Dynamical Systems Analysis of an Einstein–Cartan Ekpyrotic Nonsingular Bounce Cosmology
Submitted to General Relativity and Gravitation (2025) — Preprint available: arXiv:2512.11885
In this work I build a concrete early-universe model in Einstein–Cartan gravity where the Big Bang singularity is replaced by a smooth bounce. The key ingredients are a steep ekpyrotic scalar field and a Weyssenhoff spin fluid whose spin–torsion coupling produces a repulsive effect at very high density. The goal is not just to write down a bouncing solution, but to ask whether such a bounce is dynamically stable once anisotropies and curvature are included.
I extend the standard Copeland–Liddle–Wands dynamical system to a six-dimensional phase space that tracks the scalar field, anisotropic shear, spatial curvature, and spin–torsion density. From this system I derive the full 6×6 Jacobian and analyze the fixed points controlling contraction, bounce, and expansion. A central result is the identification of a “Basin of Viability” in parameter space where the ekpyrotic phase suppresses the usual BKL shear instability and the spin–torsion term drives a nonsingular bounce instead of chaotic Mixmaster behavior.

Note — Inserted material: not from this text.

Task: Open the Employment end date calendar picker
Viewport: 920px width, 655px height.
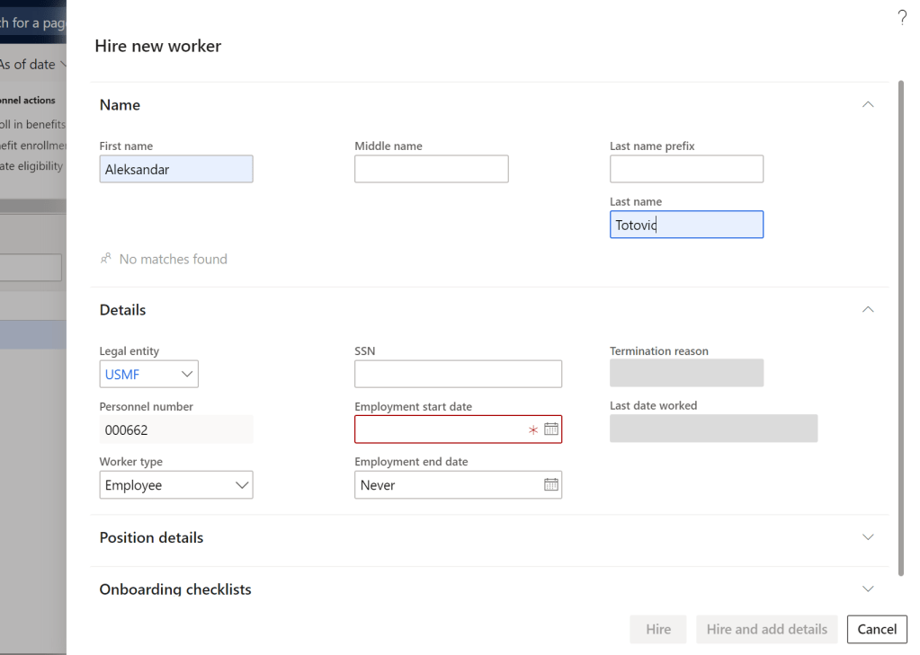Action: point(551,485)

To test the dynamical systems picture, I develop a Python pipeline using stiff implicit Radau IIA integrators to evolve the Friedmann–Cartan equations through the high-curvature regime and across H = 0. The numerical solutions agree with the phase-space analysis and exhibit a controlled transition from contraction to expansion at finite scale factor. The paper closes by outlining implications for the primordial tensor spectrum: the stiff ekpyrotic phase naturally produces a blue-tilted gravitational-wave background, which could in principle shift part of the signal into the frequency band of ground-based interferometers.